This article applies to
|Country||Australia & New Zealand|
Note: All solar PV systems should be designed and installed by CEC accredited designer and installer.
What is a Solar System?
A Solar System is a power generating device that captures and transforms the energy of sunlight into electricity so it can be used to power appliances at our house. It normally contains the following essential components:
1. Solar Panels: This is considered to be the biggest part of the cost of a solar system. They are the power generating part of the system and they produce DC (Direct Current).
2. Inverter: The inverter is a very important part of the solar system as it determines how much AC power can be supplied to your house, along with your panels. The inverter is not a power generating device, but its function is to convert the DC from Solar Panels to AC (Alternate Current), which all our home appliances rely on.
3. Mounting structure: The mounting structure is the backbone of a Solar System because they help secure the modules to the rooftop and provide support to them.
Note: You will also need a battery and a generator if you are living in an off-grid area.
How does a Solar System work?
First of all, think of electricity current as water flow. In order for the water to flow from one location to another, you need to have potential difference, which means a higher and a lower ground. Same thing with power and electricity, and the solar panels on your roof are the device that create that potential.
Your solar panels are made of semi-conductors, which means they are sleeping electrons that lack energy to move around and are waiting to be awakened. When sunlight hits your panels, the heat wakes up the electrons as it gives them power to move around. This forms a Direct Current (DC), which can't be used at our house yet because all appliances use AC, which is Alternate Current.
Your inverter is here to convert DC to AC. The circuits inside the inverter help achieve that and also help feed excess power from your solar system back to the grid.
You can also consider including a battery to consume power, if no one is home during the day. You can then store the excess power that was going to the grid, in the battery. This would greatly increase your self-consumption rate, meaning you don't reply on the grid as much as before.
What makes an efficient Solar System?
First of all, you need to have the right system size that not only meets your current energy needs, but will also cover for the future if you plan to have more electrical appliances, e.g. changing the gas cooktop to an electric one, or if you consider a battery system for the house in future. The system design should be done by your solar company but here's what you can do as the property owner: start thinking about what is the right size for you.

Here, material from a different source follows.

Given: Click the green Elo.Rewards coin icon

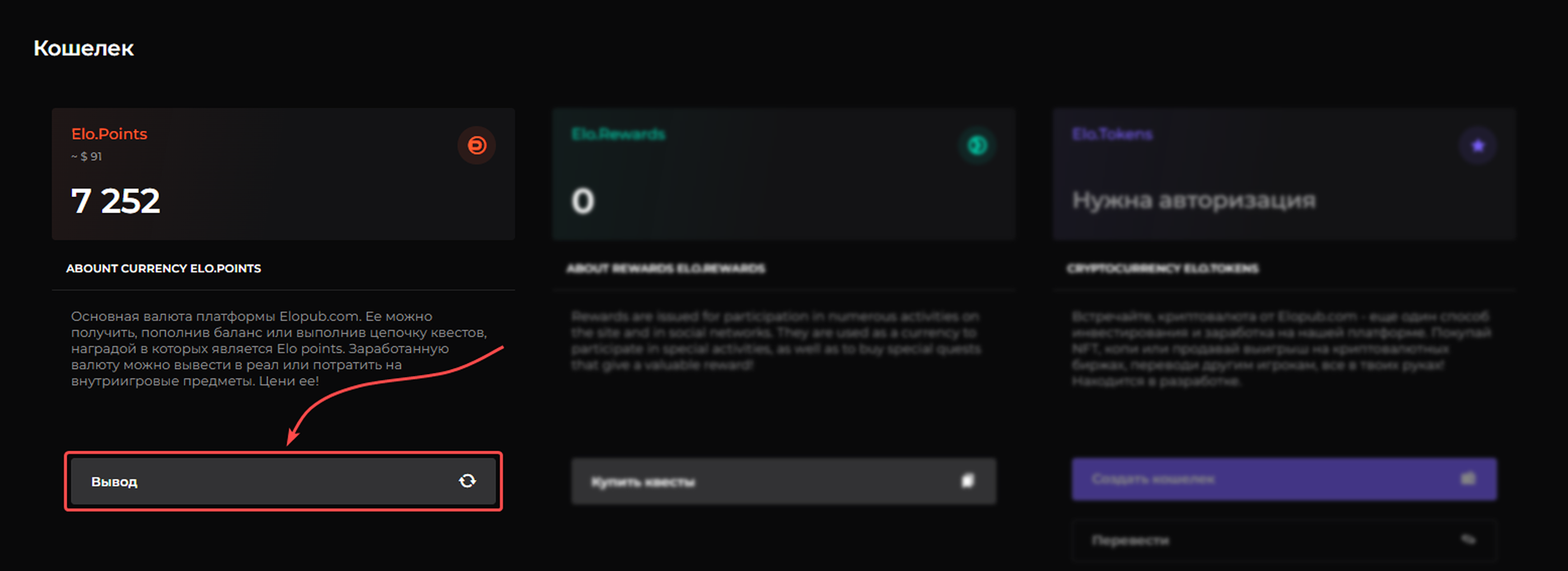Looking at the screenshot, I should point(977,145).
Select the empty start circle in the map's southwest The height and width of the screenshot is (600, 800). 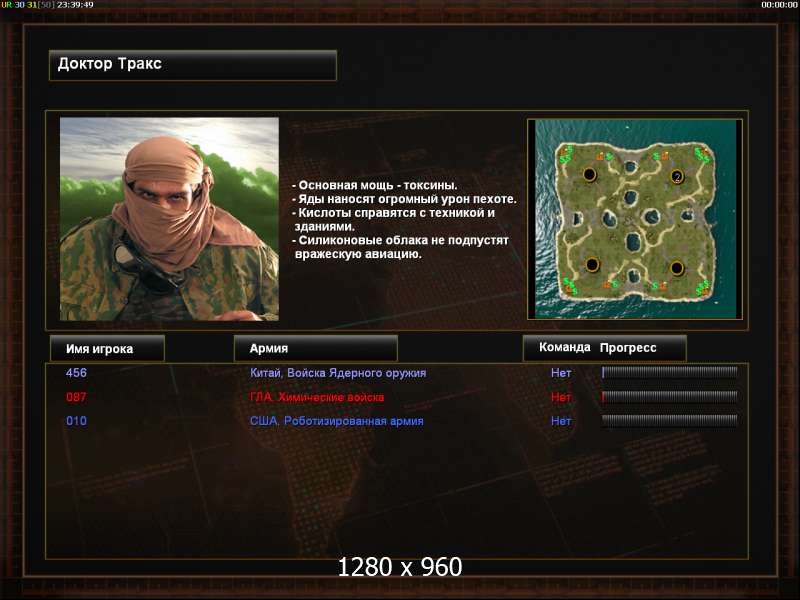tap(592, 265)

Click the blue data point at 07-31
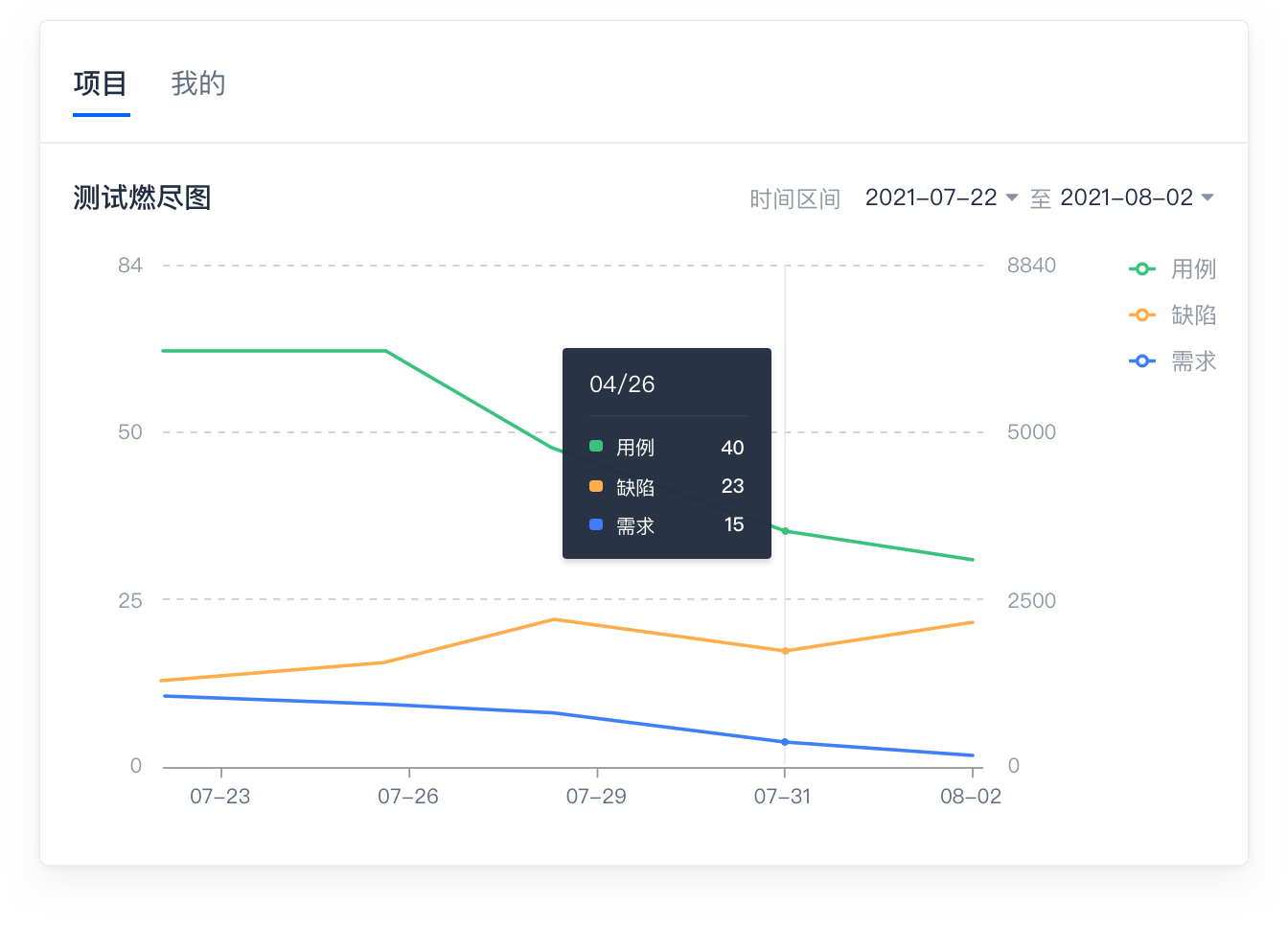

You can do a quick energy audit by thinking about what are the most commonly used appliances at your house and do a quick calculation. For an example, between 7am to 7pm(total 12 hours) , the total energy consumption is:
Fridge(100W x 12hrs) + Air conditioner(1KW x 3 hrs) + Laptop(50W x 5hrs) + TV(60W x 2hrs) + Lighting(100W x 2hrs) = 4.77kWh
So your daily (daytime) energy consumption is 4.77kWh, then divided by 4, which is the average sun lighting hours in Australia - 4.77/4=1.19 KW
Therefore a 1.2KW solar system would cover your daytime energy needs. (Remember a Solar System can only cover daytime energy needs). Again, this is just a rough example, you can also refer to your electricity bill to get the exact daily energy usage.
Secondly, the DC-to-AC ratio needs to be around 1.25kW. What is DC-to-AC ratio? It is a ratio of how much DC capacity (the total power of your solar panels on the roof, e.g. 6kW) can be fed into the inverter's AC power rating (for e.g. a 5kW inverter).
Many tests are done to find out what the best ratio is to give the best performance, because you don't want to over-size or under-size your inverter too much. As a result, the system with a 1.25 DC/AC ratio has total power losses of 0.6% for commercial arrays, and 0.1% for residential arrays.